When considering which HR platform to implement, organisations should consider core function, extensibility, and ease of integration with corporate-level data repositories. It must be possible to drive adoption across all areas of the business. Traditional systems are typically designed to satisfy the needs of the central HR team or business managers but often lack the necessary content and design to appeal to the entire workforce.  If implementation is time-consuming, then chances are IT and HR teams will have to deal with day-to-day complexity. Too much configuration complexity can signal a suboptimal solution.

Although the rise of cloud-based SaaS solutions, has dramatically simplified remote access, solutions worthy of consideration must include data privacy, data security, and encryption functionality, as well as an established track record in working with sensitive data.
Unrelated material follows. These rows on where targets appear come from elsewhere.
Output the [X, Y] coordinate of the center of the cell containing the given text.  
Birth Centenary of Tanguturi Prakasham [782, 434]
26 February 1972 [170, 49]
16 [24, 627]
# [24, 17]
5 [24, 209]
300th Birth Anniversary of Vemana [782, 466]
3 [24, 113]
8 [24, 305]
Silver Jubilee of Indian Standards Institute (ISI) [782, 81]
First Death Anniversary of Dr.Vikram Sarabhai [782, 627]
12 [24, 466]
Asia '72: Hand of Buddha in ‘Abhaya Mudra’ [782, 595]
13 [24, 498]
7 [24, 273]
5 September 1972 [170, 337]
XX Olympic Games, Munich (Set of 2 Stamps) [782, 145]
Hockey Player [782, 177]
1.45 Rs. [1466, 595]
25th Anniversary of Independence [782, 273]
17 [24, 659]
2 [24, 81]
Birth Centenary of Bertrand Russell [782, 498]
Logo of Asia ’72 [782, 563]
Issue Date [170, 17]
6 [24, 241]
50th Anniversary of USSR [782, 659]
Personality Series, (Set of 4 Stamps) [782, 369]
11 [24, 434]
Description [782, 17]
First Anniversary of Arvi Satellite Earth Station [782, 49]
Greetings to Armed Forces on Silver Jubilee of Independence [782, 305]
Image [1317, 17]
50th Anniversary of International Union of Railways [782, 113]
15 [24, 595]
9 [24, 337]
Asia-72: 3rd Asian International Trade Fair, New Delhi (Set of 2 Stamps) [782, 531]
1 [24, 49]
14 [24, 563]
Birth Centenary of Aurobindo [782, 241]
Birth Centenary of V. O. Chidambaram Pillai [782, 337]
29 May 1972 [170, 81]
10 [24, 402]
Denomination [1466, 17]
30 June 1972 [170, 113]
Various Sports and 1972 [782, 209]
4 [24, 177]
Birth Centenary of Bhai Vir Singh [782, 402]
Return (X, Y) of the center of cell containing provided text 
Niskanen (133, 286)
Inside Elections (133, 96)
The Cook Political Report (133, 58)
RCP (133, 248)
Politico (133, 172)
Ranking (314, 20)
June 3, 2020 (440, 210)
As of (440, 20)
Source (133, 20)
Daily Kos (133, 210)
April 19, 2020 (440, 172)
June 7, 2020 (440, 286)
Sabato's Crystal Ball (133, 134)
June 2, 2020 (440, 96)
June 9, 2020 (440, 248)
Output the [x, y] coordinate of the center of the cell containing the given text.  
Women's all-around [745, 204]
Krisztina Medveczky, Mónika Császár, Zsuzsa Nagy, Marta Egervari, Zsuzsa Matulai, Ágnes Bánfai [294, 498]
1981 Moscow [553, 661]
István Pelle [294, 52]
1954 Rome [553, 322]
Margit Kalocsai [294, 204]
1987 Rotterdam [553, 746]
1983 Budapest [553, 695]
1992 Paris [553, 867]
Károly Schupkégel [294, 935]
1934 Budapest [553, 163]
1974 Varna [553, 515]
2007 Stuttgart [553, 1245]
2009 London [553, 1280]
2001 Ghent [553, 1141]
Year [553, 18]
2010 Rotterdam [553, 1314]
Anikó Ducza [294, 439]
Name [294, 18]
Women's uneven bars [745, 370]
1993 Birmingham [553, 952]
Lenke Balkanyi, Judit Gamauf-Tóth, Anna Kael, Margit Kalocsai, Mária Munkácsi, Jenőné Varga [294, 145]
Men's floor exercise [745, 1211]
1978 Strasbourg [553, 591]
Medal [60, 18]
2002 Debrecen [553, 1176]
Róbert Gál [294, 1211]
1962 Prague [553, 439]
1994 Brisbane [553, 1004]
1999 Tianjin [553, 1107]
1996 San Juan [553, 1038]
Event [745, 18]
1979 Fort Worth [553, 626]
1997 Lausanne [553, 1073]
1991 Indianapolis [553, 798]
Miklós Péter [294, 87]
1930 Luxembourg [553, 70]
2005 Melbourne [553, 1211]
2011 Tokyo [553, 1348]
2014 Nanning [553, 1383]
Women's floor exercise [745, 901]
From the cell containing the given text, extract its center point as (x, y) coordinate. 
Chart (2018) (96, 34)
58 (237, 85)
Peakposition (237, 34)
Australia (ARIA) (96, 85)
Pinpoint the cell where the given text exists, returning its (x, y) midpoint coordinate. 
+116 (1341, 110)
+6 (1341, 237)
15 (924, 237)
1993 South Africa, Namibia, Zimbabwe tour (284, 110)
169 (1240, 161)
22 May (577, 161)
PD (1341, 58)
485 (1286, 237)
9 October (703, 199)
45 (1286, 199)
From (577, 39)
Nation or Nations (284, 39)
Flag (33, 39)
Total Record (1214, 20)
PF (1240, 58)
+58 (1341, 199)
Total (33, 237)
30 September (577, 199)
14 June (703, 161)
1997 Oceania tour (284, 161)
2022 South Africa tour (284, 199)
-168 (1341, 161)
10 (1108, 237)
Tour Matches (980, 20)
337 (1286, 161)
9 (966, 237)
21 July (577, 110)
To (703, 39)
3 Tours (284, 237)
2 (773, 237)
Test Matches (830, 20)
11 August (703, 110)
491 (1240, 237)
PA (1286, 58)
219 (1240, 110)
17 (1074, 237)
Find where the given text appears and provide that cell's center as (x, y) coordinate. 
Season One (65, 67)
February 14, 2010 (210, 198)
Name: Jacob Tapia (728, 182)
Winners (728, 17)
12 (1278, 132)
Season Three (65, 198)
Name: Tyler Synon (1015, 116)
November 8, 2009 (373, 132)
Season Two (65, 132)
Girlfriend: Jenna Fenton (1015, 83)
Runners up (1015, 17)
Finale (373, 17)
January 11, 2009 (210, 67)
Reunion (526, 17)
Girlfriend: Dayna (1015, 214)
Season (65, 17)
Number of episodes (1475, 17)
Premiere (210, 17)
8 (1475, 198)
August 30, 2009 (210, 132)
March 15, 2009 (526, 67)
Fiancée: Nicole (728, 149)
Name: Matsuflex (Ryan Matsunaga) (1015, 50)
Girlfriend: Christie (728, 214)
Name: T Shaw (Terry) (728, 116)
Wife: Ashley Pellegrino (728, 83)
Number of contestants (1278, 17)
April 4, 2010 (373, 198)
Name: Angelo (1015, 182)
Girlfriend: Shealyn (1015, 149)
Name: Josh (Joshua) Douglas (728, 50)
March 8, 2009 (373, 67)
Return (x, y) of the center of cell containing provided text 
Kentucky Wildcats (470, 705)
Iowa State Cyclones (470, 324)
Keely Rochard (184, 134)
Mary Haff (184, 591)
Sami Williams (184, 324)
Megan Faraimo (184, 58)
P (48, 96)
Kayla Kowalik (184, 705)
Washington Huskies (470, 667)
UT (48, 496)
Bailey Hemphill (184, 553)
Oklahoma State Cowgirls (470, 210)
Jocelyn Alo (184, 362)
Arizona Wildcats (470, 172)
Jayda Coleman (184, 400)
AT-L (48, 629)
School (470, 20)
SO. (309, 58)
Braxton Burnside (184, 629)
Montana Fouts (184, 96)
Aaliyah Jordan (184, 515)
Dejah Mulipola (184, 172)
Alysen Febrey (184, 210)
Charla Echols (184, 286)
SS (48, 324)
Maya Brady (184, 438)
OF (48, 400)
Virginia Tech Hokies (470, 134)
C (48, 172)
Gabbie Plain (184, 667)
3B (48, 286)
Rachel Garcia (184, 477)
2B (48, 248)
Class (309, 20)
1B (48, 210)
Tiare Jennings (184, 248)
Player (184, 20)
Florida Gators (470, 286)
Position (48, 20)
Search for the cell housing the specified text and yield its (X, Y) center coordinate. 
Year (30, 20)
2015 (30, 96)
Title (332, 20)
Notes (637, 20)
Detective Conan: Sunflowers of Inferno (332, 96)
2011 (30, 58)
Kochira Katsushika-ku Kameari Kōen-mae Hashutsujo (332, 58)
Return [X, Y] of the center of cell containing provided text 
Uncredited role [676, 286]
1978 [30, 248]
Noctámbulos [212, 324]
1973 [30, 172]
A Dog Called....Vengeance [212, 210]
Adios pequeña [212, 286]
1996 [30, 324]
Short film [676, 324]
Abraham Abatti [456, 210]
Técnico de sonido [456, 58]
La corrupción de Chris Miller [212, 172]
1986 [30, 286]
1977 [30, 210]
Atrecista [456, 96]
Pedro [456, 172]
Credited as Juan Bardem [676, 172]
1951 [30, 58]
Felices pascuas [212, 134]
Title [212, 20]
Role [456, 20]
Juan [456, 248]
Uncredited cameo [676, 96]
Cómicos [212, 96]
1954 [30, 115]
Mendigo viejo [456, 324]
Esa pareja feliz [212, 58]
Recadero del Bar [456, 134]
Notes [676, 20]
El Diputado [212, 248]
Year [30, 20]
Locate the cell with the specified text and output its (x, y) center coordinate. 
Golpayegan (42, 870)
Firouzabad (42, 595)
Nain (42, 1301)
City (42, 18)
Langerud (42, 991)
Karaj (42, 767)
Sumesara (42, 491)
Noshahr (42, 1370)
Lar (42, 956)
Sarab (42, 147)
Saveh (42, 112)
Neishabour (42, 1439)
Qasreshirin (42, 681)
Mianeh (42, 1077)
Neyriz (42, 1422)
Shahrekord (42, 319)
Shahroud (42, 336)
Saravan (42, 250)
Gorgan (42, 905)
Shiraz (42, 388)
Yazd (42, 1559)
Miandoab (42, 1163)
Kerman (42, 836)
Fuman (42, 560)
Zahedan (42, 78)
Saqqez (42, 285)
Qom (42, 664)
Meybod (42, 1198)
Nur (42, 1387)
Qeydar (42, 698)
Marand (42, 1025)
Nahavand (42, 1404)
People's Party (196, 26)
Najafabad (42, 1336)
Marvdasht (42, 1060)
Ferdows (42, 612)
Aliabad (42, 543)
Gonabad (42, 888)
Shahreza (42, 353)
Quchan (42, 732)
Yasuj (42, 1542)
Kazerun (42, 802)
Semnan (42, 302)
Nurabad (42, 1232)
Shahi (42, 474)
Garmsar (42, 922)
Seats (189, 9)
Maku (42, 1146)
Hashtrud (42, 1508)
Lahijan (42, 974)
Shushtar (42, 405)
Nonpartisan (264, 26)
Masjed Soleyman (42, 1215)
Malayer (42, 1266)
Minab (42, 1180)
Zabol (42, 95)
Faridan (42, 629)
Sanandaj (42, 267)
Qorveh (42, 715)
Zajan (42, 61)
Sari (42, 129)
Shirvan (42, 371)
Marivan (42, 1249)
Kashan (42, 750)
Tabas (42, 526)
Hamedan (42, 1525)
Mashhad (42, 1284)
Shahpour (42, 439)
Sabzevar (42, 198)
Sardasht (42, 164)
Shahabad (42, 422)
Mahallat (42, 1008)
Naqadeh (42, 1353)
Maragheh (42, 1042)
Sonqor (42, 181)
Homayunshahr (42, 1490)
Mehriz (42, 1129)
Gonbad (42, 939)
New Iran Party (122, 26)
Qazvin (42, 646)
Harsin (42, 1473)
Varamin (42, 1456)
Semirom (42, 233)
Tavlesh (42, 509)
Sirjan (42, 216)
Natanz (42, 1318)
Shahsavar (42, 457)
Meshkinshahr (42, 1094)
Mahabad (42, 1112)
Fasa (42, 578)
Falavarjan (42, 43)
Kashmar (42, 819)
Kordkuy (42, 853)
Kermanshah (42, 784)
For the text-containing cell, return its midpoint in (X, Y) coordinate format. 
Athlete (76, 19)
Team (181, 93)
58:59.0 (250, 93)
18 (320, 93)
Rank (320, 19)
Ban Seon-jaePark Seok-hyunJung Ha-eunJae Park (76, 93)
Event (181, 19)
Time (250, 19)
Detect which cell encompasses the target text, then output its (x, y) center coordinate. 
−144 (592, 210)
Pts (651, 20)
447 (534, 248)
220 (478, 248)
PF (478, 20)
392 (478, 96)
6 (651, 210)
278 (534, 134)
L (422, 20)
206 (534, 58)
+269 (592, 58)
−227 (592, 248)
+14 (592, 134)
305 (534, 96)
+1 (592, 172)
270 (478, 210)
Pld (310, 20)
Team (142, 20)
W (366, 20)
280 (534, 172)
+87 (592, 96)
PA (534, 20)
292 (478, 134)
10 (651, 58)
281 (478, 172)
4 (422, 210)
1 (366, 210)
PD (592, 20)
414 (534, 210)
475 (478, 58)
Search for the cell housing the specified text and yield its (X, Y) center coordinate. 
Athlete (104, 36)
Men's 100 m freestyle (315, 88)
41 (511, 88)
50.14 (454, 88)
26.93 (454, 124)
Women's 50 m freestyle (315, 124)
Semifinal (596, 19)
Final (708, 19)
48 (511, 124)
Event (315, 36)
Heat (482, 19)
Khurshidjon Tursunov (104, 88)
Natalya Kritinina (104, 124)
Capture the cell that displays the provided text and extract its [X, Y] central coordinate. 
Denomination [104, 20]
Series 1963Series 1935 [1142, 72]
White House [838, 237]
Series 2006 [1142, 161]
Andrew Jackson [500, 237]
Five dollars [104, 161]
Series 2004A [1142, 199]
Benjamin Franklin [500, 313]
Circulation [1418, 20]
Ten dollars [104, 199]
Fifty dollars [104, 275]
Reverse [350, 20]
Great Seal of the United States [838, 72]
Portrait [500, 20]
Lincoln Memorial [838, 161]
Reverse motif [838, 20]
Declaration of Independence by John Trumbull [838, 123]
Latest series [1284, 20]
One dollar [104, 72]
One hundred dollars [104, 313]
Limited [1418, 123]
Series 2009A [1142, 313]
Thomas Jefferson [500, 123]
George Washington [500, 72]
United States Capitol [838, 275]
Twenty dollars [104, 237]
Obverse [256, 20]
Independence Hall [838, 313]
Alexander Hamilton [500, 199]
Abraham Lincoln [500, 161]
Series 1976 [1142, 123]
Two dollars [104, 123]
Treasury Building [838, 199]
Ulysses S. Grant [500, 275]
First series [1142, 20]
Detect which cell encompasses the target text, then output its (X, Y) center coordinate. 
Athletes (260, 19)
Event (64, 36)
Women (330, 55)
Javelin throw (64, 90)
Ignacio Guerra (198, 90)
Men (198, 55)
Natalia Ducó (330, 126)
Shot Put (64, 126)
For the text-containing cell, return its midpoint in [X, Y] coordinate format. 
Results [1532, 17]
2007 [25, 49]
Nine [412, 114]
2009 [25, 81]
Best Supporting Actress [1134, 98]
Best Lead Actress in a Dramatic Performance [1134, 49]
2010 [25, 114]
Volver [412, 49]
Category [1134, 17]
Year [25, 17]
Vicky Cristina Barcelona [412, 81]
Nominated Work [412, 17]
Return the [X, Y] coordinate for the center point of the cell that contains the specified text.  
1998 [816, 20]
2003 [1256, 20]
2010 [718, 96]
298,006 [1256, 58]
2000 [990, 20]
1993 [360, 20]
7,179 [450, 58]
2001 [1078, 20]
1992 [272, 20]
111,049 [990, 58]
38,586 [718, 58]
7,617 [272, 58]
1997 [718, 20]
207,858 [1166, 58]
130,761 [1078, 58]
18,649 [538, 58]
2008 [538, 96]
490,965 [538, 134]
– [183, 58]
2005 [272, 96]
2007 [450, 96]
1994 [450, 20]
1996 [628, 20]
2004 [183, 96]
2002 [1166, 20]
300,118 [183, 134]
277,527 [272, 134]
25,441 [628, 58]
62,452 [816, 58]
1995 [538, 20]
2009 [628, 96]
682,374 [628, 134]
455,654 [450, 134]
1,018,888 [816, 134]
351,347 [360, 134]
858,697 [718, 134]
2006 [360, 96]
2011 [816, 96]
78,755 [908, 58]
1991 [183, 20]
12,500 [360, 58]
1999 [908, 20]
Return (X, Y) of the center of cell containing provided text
A well-planned training roll-out and support programme is also essential, particularly when remote workers are involved. Solution complexity and design are critical in supporting rapid adoption, regardless of where employees are working.

Over and above all this, the organisation needs to ensure the platform addresses the business pains it is trying to solve and the targeted business impact required. Once metrics are established for these two areas, defining what an ideal solution looks like is far easier, along with identifying suitable providers.

We now face a redefined world of work in which some of the most successful “survivor” businesses invest in returning the goodwill of their workers by enhancing the experience of remote work. Organisations that adhere to the three points outlined above, focusing on collaboration, relationships, check-ins, and pain-free access to information are far better-placed to address boardroom concerns about hybrid workplace productivity and culture.